12 thoughts on “Clothes Hangers”

  1. Oh, what memories! I love line-dried clothes, for the luscious smell as much as anything else. It just makes me laugh, to think that the eco-conscious people around here don’t want people hanging laundry out to dry in the sun, because it’s not aesthetically pleasing to see laundry strung through the neighborhood. Their commitment to solar needs a little tweaking, says me!

    1. Morning Linda,

      It seems to be that the eco-conscious people around you haven’t read this poem. They don’t know what they are missing. Clothes were meant to be dried up under the sun. That’s the natural thing to do, plus it saves a bit on your electric bill.

      We have never owned an electric dryer and never will. We don’t even know how it looks like. We prefer it that way. 🙂



    1. Hola Jim and Nena:

      As far as I know, the author’s name is unknown. I wish I knew his name, because it says so much about clothes hanging out to dry.

      As you know, In Panama we don’t use electric dryers to dry out clothes. The good ole sun takes care of those responsibilities and is absolutely free. 🙂



  2. I love this poem and what it implies! Learning about your neighbors through their laundry 🙂 Growing up my mother always used a clothesline and I remember helping haul the laundry basket out to the yard with a bag of clothes pins. She still hangs her sheets and blankets out to dry.

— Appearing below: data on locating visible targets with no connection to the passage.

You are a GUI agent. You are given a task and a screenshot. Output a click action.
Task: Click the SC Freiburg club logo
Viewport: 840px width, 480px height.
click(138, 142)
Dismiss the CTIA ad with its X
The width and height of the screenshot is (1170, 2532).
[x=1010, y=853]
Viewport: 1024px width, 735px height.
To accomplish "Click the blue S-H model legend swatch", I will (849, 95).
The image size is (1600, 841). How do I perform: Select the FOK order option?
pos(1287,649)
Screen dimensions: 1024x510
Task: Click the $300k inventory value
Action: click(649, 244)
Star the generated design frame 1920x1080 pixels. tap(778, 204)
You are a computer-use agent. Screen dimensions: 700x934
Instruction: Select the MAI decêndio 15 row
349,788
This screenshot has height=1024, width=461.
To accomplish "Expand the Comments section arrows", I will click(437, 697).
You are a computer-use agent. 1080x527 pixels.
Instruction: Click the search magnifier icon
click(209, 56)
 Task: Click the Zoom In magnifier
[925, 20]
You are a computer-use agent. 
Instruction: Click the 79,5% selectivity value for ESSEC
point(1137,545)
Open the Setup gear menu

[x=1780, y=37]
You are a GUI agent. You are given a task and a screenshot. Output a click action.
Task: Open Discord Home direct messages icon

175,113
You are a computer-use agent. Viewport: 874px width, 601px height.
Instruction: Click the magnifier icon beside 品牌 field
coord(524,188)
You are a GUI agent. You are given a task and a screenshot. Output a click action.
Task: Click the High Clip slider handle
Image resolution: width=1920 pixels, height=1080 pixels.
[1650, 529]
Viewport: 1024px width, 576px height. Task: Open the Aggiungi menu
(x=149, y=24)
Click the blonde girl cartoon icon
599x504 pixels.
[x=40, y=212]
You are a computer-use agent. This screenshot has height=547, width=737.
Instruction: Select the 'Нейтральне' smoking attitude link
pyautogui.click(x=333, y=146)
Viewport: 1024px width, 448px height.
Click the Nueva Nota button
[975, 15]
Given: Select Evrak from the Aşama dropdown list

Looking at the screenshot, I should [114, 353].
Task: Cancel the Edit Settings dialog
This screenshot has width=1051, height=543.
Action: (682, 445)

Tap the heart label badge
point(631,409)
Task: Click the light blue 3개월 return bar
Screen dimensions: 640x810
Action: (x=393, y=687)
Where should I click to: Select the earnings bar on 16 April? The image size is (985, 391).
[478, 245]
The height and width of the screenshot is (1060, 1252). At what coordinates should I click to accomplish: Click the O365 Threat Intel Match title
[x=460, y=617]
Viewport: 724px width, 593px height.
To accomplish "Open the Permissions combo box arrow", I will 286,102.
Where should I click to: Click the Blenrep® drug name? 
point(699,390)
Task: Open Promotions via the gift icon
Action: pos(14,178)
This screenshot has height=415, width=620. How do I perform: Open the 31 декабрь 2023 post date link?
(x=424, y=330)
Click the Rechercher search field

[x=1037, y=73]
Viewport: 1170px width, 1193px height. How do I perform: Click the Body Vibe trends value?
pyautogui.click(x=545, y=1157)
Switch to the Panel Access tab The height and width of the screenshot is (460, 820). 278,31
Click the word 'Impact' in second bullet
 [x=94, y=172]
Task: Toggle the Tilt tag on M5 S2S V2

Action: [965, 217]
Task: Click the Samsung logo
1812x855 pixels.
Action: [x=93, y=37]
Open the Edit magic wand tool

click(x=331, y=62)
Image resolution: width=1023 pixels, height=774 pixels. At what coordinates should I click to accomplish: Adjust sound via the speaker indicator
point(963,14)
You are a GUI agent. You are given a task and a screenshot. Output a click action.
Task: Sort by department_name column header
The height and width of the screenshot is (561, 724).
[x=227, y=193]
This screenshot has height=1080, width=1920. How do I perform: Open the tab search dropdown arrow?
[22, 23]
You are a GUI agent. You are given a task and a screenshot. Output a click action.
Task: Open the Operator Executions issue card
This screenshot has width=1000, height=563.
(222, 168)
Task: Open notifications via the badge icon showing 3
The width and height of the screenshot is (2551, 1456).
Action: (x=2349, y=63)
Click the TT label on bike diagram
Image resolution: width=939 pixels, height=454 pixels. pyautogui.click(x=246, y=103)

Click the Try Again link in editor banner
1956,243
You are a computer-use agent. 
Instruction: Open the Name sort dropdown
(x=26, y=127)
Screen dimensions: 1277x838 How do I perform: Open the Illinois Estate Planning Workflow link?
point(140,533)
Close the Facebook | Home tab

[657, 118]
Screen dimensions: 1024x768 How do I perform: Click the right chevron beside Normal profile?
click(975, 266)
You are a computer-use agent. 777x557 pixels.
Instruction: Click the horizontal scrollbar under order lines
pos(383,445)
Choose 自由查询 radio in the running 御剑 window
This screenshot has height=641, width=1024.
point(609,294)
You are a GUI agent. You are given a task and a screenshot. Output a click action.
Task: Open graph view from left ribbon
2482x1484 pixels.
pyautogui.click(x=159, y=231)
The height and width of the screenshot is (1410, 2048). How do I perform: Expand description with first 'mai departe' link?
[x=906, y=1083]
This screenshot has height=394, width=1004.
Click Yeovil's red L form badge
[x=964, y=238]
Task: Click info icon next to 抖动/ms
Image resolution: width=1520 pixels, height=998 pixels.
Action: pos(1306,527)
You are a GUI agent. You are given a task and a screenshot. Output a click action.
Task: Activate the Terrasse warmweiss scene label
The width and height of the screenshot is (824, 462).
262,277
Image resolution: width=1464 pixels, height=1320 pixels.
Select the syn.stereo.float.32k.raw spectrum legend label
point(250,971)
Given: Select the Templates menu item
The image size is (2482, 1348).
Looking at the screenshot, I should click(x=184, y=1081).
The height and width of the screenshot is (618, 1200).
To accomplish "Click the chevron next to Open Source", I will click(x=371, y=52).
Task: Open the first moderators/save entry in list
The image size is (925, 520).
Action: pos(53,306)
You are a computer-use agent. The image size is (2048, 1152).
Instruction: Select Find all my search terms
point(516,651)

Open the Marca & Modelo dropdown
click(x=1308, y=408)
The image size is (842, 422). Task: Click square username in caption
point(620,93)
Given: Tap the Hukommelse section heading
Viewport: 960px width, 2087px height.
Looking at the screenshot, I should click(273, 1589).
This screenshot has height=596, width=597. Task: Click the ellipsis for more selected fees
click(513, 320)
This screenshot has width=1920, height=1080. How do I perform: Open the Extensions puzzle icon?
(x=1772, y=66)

    Jim, thanks for the link!

    1. Morning Barbara,

      I enjoyed the poem as well. It is a tradition in Panama to hang our clothes out to dry using clotheslines. Electric dryers are almost nonexistent.

      We use plastic clothes pins now. In the past we used wooden ones, but I haven’t seen them for a while.

      Enjoy the rest of the day, dear Barbara.


      1. My mother still uses the wooden pins. I believe most warmer climates don’t use the electric dryer, I know I wouldn’t 🙂 I’ve not but very few in Puerto Rico or Jamaica.

    2. My pleasure, Barbara! I have been remiss in reading and not posting to your blog but enjoying the photos there nonetheless. 🙂

      Being the 2nd oldest and the oldest boy with 4 sibs, one of my jobs was hauling clothes to the line. My sis’s hauled the dry ones back. haha


  3. Hi Jim and Nena:

    So this means that Ms. Marilyn K. Walker is the author of this beautiful poem? If that is so, you have done a remarkable detective work. Thank you so much Jim for taking the time to discover the mysterious poetess.